Refreshed review metadata and source-check date for this snapshot.

How to Read AI API Pricing

Most AI APIs charge per token. A token is roughly 0.75 words in English — a 1,000-word document is approximately 1,300 tokens. Pricing is quoted per 1 million tokens, split into input (the prompt you send) and output (the response the model generates).

Why input and output are priced differently: Output tokens cost more to generate than input tokens are to process. For most chat-style tasks, output tokens represent 20–40% of total token volume but a higher share of cost. For long-context retrieval tasks (RAG), input tokens dominate.

Why context window size matters for cost: Some providers charge more for larger context windows — even at the same model tier. Sending a 200,000-token document to a model costs significantly more than sending a 2,000-token prompt, both in tokens consumed and sometimes in per-token rate. If you also need one view across infrastructure and model spend, see cloud + AI cost monitoring.

If you already know your workload shape, skip next to the more specific follow-on guides: cheapest AI API for chat, RAG, and coding, OpenAI vs Anthropic pricing, or long-context pricing above 200K tokens.

How to use this guide to make a decision

The pricing tables below tell you the list rate.

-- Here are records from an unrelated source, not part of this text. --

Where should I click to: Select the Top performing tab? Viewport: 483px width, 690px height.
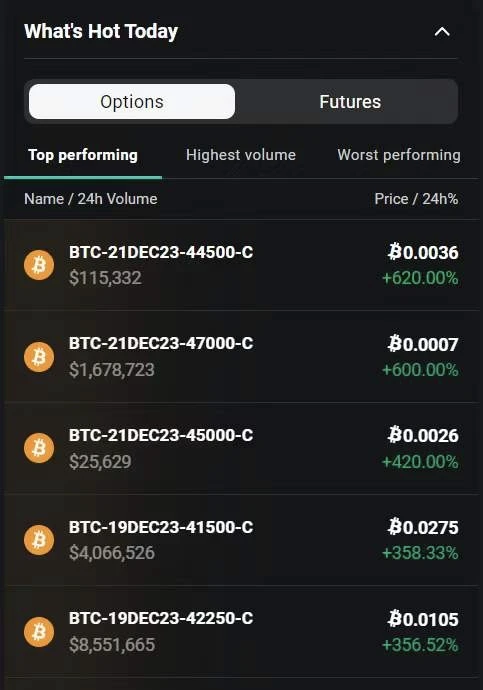[x=83, y=155]
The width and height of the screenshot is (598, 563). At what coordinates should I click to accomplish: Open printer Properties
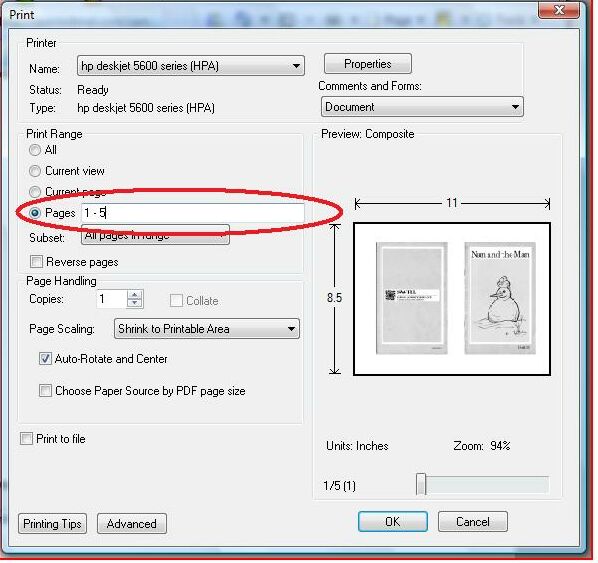pyautogui.click(x=368, y=64)
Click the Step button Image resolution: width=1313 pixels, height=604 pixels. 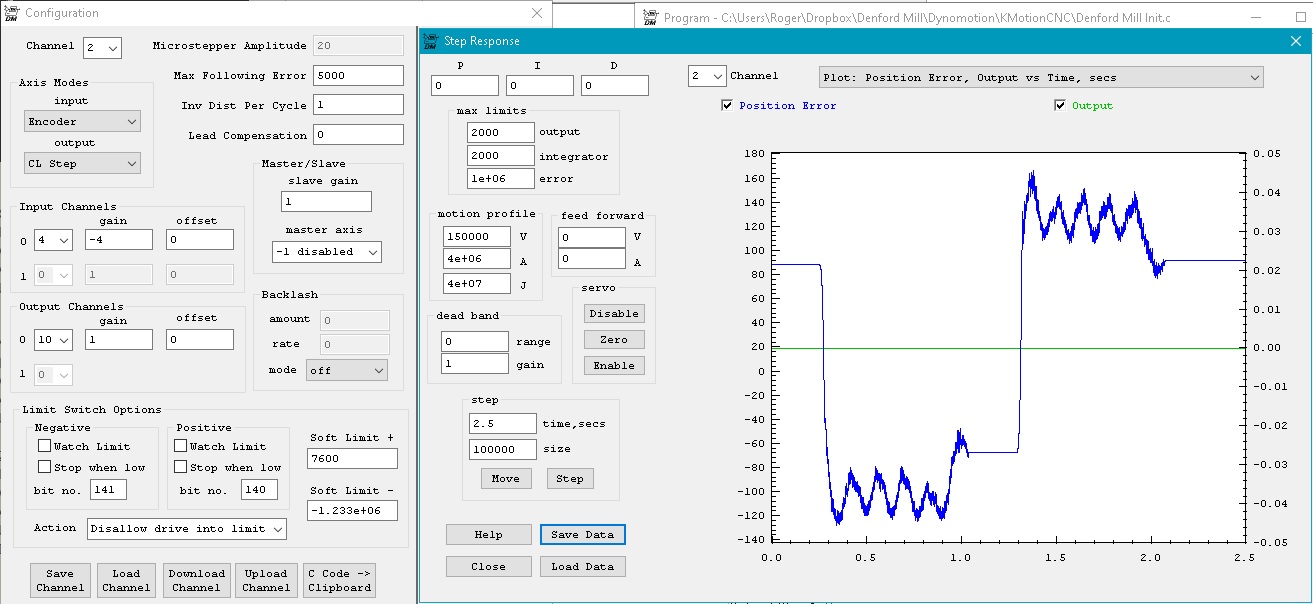tap(570, 479)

To turn that into a cost estimate for your workload, you need three numbers from your own product:

Average input tokens per request — how long is your prompt including system prompt, any retrieved context, and user input?
Average output tokens per request — how long is the model's typical response?
Requests per month — how many calls will this workflow make at your expected usage level?

Then apply:

Monthly cost = (input_tokens/1,000,000 × input_rate)
             + (output_tokens/1,000,000 × output_rate)
             × requests_per_month

A worked example: A team is building a content moderation classifier. Each request has a 400-token input (content + system prompt) and a 50-token output (a classification label + brief reasoning). They expect 2 million requests per month.

Comparing two candidates:

Model	Input ($/1M)	Output ($/1M)	Monthly cost
GPT-5 Mini	$0.25	$2.00	(0.4 × $0.25 + 0.05 × $2.00) × 2,000 = $400
Claude Haiku 4.5	$1.00	$5.00	(0.4 × $1.00 + 0.05 × $5.00) × 2,000 = $1,300

At this workload shape, GPT-5 Mini is 3.25x cheaper than Claude Haiku for the same task. If quality is comparable, that difference compounds quickly at scale.

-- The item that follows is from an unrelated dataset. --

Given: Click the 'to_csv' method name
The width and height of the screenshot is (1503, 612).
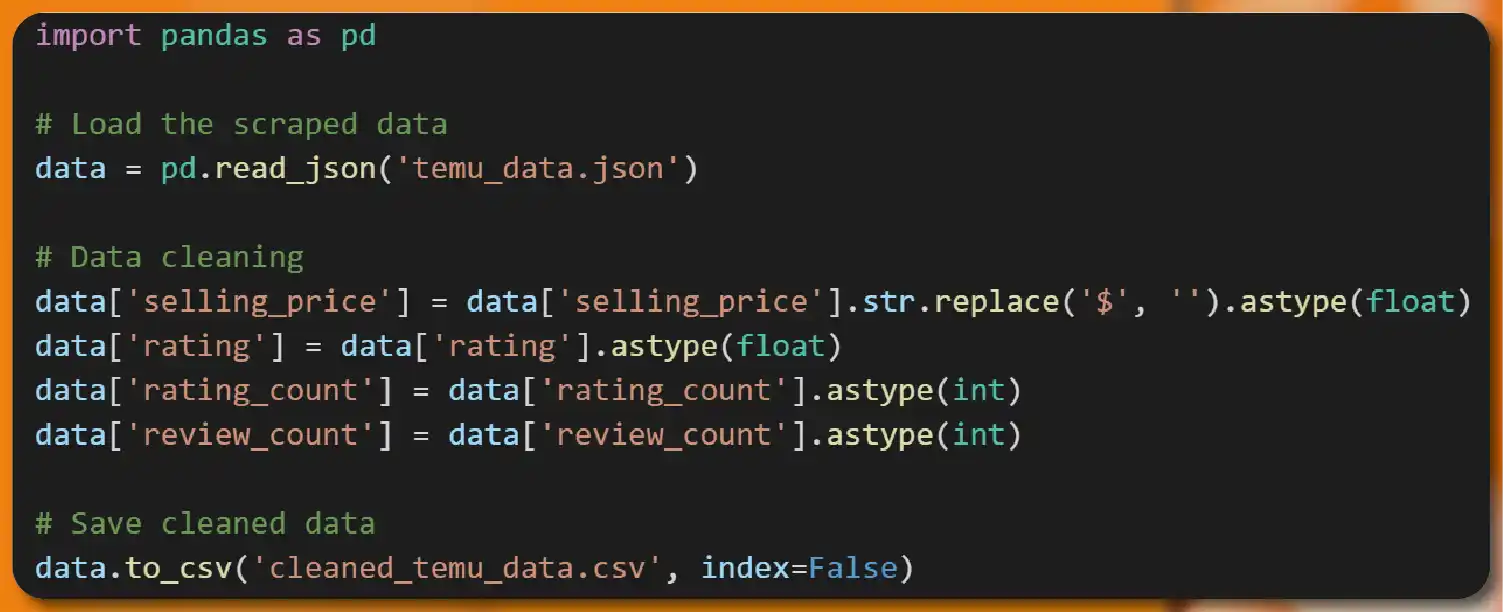Looking at the screenshot, I should pyautogui.click(x=178, y=568).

The important insight is that "cheapest model" and "cheapest for this workload" are not the same question. A model with slightly higher input rates but much lower output rates can be cheaper for long-response workflows. Check both sides of the rate before deciding.

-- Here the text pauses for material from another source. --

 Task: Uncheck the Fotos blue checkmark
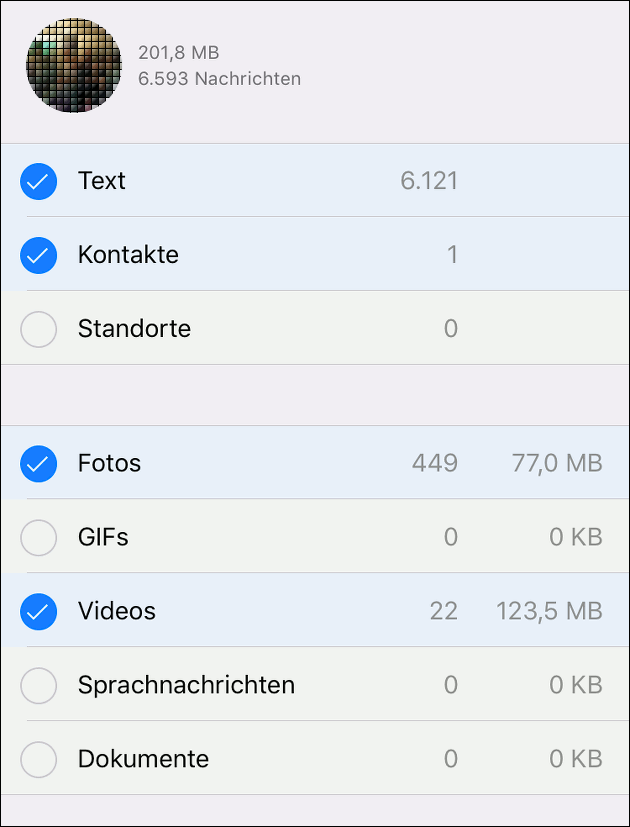[x=39, y=464]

OpenAI API Pricing (March 2026)

OpenAI's default lineup has shifted from GPT-4o-era naming to GPT-5.x for general text workloads.

GPT-5.2 — $1.75 per 1M input tokens, $14.00 per 1M output tokens. Cached input: $0.175/1M.

GPT-5.2 Pro — $21.00 per 1M input tokens, $168.00 per 1M output tokens. Premium tier for highest-complexity tasks.

GPT-5 Mini — $0.25 per 1M input tokens, $2.00 per 1M output tokens. Cached input: $0.025/1M.

Cost controls worth using: Batch API gives 50% off input and output for async workloads, and cached prompt pricing materially changes costs for repeated long-context prompts. If OpenAI is a meaningful part of your bill, OpenAI cost monitoring helps you track those changes over time instead of only checking pricing tables.

Anthropic API Pricing (March 2026)

Anthropic's current family centers on Claude 4.x model tiers.

Claude Opus 4.6 — $5.00 per 1M input tokens, $25.00 per 1M output tokens.

Claude Sonnet 4.6 — $3.00 per 1M input tokens, $15.00 per 1M output tokens.

Claude Haiku 4.5 — $1.00 per 1M input tokens, $5.00 per 1M output tokens.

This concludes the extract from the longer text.